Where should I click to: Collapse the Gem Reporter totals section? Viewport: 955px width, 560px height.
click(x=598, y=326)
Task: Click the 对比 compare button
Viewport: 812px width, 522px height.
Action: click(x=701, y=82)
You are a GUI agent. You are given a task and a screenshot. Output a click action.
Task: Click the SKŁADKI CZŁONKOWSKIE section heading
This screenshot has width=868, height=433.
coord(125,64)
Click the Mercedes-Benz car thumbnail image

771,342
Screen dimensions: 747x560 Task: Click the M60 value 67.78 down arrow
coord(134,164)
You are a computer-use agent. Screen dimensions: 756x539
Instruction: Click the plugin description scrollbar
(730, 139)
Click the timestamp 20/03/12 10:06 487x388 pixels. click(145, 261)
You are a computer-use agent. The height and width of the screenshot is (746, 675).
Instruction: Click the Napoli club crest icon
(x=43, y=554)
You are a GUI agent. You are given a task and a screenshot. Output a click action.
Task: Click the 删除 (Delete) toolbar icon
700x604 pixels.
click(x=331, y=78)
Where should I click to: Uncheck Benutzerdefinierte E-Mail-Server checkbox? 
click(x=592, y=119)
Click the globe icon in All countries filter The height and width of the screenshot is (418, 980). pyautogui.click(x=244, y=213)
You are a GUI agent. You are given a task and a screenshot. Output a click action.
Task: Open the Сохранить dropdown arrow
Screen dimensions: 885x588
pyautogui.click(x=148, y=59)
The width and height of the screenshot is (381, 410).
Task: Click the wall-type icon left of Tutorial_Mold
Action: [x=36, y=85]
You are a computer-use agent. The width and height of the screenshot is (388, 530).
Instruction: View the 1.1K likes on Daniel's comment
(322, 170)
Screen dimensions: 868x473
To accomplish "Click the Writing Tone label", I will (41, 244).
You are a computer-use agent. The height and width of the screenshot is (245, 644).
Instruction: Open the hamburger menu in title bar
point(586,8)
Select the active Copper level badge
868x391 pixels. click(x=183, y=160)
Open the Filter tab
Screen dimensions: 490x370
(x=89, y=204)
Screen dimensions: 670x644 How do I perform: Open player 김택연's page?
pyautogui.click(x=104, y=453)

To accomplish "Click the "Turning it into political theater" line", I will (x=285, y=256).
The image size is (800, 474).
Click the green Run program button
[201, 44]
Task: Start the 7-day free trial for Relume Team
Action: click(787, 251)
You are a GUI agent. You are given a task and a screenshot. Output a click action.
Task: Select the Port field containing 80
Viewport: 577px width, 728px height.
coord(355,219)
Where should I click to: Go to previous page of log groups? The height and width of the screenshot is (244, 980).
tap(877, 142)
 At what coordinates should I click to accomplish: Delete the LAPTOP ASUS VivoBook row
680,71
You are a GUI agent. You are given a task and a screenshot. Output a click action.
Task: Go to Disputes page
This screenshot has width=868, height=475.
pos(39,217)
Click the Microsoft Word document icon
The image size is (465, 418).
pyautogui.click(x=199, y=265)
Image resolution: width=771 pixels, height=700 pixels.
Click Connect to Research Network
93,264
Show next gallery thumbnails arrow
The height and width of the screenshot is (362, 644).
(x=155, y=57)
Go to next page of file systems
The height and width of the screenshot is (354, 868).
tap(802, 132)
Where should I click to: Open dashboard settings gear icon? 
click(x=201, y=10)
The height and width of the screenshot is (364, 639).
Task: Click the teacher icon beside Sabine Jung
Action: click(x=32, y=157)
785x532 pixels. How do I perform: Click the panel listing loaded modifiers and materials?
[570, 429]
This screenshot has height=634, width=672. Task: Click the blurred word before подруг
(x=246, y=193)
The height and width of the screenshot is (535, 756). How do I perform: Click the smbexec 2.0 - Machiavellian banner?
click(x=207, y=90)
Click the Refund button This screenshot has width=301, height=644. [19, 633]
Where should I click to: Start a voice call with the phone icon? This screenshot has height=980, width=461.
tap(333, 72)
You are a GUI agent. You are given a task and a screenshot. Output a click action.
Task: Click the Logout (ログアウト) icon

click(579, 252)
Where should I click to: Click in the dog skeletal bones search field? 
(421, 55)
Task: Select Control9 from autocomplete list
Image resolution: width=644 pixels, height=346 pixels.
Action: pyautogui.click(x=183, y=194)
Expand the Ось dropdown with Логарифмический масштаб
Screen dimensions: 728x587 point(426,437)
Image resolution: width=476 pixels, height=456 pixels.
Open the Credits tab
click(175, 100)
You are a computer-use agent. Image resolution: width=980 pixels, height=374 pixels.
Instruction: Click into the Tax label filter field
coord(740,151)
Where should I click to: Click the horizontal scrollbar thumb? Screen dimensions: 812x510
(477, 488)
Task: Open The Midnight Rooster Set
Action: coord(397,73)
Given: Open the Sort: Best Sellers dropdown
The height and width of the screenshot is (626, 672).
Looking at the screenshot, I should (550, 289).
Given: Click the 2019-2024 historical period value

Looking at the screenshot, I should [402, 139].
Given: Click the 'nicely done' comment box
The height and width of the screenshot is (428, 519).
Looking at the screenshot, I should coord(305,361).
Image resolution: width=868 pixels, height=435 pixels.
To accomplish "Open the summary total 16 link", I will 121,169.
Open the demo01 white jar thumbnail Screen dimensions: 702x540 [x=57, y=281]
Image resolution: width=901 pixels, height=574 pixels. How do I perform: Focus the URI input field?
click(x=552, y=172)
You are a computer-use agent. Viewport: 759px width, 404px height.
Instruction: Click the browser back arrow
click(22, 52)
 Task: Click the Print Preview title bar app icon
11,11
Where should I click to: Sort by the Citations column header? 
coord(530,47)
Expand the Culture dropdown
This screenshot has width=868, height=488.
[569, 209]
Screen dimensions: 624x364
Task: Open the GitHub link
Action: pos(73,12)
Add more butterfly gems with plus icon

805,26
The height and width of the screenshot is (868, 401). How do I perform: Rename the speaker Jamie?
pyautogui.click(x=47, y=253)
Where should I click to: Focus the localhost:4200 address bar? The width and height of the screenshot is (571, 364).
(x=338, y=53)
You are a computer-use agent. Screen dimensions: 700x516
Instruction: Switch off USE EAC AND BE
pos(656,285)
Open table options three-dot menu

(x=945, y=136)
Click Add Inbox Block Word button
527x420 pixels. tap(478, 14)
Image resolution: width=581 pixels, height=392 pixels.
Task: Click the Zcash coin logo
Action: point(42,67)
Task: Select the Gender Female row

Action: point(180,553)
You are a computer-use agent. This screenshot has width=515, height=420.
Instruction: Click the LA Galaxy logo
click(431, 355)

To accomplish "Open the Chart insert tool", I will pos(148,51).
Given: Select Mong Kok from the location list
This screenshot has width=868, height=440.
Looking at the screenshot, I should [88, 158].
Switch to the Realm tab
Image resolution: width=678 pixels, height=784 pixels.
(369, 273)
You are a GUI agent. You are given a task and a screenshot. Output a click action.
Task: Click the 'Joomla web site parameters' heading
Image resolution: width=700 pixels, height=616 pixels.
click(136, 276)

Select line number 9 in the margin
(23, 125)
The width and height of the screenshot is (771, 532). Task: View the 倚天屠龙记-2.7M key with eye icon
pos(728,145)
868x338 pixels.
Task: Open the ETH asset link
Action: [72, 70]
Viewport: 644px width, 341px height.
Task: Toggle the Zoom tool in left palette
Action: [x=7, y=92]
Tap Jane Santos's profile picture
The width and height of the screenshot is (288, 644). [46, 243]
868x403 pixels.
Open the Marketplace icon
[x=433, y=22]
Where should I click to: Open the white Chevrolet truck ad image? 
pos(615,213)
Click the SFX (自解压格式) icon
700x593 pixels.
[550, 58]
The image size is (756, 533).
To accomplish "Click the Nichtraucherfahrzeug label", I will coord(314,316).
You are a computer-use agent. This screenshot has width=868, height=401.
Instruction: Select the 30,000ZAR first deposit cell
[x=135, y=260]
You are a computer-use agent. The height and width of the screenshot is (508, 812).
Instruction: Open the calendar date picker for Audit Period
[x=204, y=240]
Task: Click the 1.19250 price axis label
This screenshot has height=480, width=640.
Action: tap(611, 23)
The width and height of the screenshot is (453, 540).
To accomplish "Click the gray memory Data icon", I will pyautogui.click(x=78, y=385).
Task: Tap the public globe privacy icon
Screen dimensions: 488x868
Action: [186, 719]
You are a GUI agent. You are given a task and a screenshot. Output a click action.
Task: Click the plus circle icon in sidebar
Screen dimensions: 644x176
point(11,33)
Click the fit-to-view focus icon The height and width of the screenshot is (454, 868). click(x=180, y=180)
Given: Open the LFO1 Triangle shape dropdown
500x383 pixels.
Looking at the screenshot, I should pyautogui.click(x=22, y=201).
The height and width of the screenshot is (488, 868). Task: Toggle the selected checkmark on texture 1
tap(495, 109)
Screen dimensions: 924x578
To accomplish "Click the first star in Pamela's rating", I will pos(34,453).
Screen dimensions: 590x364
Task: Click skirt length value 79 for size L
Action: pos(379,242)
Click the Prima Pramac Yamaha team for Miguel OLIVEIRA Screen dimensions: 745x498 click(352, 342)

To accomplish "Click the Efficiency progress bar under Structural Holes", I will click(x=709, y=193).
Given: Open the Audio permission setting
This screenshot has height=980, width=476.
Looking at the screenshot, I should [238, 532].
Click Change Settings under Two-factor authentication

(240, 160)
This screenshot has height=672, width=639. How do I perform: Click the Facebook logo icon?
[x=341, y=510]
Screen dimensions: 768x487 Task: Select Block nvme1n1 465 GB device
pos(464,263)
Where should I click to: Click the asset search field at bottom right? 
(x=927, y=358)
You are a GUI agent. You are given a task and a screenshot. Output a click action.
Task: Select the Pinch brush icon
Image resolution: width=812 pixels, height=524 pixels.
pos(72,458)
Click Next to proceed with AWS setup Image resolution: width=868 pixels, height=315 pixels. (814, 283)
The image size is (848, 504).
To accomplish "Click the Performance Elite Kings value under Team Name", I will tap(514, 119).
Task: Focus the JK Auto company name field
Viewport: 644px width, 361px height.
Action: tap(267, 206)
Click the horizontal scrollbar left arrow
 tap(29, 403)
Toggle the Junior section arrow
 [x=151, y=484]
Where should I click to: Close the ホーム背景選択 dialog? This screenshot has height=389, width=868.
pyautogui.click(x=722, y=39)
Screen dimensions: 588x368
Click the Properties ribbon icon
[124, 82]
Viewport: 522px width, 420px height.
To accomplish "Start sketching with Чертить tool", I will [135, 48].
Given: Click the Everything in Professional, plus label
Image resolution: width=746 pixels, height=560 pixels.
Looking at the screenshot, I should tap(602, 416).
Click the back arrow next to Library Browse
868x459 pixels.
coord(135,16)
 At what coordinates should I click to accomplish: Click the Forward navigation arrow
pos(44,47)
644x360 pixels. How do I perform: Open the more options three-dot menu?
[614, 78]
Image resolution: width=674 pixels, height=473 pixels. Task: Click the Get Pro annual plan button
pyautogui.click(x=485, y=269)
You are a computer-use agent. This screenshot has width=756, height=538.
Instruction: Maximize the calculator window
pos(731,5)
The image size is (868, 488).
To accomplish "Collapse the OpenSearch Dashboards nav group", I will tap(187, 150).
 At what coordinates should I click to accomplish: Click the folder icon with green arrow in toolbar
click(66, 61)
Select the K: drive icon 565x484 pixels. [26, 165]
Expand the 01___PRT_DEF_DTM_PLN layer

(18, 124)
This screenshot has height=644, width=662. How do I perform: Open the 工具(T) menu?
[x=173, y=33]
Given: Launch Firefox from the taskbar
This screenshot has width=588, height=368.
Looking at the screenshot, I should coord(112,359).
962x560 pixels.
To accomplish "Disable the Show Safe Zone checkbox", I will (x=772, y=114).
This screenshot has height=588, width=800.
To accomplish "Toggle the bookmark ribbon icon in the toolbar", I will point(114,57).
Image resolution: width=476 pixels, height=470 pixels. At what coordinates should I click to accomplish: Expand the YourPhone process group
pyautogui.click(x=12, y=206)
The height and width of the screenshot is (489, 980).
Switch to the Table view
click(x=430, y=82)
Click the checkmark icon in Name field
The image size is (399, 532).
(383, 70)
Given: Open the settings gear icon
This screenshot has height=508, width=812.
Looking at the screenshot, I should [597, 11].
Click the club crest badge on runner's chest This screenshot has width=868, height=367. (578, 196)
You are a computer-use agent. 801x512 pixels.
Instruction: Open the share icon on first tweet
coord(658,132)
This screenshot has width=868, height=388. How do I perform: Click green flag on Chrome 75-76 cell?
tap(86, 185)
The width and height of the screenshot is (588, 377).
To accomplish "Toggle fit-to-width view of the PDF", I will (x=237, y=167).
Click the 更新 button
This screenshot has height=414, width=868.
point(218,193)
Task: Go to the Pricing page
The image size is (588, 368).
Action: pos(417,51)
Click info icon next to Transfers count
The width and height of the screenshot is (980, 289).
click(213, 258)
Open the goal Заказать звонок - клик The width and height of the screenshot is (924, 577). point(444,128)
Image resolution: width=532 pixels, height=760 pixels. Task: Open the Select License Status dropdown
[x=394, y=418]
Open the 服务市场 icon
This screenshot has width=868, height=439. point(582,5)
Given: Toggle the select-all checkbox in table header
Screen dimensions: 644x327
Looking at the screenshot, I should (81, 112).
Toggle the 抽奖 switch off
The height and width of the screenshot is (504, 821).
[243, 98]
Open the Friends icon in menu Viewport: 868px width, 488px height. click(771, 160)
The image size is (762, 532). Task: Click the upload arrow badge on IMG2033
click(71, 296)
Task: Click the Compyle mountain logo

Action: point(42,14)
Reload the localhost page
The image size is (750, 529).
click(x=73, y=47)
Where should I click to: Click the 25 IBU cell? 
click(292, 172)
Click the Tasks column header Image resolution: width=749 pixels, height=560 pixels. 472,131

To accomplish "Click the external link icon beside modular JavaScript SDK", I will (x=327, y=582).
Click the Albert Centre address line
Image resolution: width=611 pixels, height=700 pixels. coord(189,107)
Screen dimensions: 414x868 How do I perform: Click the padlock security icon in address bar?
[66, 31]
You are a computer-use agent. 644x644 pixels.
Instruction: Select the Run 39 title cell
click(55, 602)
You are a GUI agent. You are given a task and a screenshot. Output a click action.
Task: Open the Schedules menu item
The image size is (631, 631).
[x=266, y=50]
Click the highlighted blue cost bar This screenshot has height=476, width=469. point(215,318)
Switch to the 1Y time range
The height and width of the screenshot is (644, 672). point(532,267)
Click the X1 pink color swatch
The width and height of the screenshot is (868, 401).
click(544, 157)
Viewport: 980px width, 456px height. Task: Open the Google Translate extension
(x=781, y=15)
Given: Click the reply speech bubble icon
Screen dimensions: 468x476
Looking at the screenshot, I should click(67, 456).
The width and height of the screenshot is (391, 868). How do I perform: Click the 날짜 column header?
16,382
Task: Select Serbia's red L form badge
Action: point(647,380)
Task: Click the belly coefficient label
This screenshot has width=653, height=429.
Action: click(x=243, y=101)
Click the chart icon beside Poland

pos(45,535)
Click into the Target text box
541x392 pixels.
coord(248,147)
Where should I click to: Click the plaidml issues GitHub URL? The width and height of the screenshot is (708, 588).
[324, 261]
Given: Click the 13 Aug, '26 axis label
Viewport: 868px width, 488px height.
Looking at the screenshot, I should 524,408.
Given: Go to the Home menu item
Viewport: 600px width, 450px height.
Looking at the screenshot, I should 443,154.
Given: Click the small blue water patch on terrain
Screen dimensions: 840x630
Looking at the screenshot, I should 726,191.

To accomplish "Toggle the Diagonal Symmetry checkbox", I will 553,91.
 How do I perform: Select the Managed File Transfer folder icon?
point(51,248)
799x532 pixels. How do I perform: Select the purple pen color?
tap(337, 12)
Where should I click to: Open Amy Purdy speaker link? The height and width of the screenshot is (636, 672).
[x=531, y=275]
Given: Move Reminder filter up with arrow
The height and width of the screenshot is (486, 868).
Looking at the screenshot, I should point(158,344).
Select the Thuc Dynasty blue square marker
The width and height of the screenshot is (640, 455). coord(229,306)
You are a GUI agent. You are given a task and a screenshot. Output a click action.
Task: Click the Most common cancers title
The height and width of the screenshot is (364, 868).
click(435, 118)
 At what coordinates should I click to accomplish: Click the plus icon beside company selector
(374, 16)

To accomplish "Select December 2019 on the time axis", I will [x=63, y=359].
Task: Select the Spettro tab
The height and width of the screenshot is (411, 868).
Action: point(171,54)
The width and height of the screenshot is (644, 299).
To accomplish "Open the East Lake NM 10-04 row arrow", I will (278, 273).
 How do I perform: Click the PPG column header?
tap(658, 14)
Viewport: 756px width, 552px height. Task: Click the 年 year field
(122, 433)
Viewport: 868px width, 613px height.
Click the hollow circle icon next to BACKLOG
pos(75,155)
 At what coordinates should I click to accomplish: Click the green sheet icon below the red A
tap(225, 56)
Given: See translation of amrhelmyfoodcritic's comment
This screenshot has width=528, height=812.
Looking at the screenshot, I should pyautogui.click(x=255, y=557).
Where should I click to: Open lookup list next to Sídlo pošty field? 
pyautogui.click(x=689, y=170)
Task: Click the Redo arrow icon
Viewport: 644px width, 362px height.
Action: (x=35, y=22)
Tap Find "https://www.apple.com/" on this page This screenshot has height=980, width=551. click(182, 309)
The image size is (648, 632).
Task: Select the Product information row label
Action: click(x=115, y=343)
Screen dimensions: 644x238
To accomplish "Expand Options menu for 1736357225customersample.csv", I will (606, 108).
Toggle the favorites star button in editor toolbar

→ **WHAT IS BEING ASKED**:
Working from the material above, retype exactly the lines from the one with "Click the X1 pink color swatch" through the one with "Given: Go to the Home menu item", both included, and only those lines.

→ **COMPLETED EXERCISE**:
Click the X1 pink color swatch
The width and height of the screenshot is (868, 401).
click(544, 157)
Viewport: 980px width, 456px height. Task: Open the Google Translate extension
(x=781, y=15)
Given: Click the reply speech bubble icon
Screen dimensions: 468x476
Looking at the screenshot, I should click(67, 456).
The width and height of the screenshot is (391, 868). How do I perform: Click the 날짜 column header?
16,382
Task: Select Serbia's red L form badge
Action: point(647,380)
Task: Click the belly coefficient label
This screenshot has width=653, height=429.
Action: click(x=243, y=101)
Click the chart icon beside Poland

pos(45,535)
Click into the Target text box
541x392 pixels.
coord(248,147)
Where should I click to: Click the plaidml issues GitHub URL? The width and height of the screenshot is (708, 588).
[324, 261]
Given: Click the 13 Aug, '26 axis label
Viewport: 868px width, 488px height.
Looking at the screenshot, I should 524,408.
Given: Go to the Home menu item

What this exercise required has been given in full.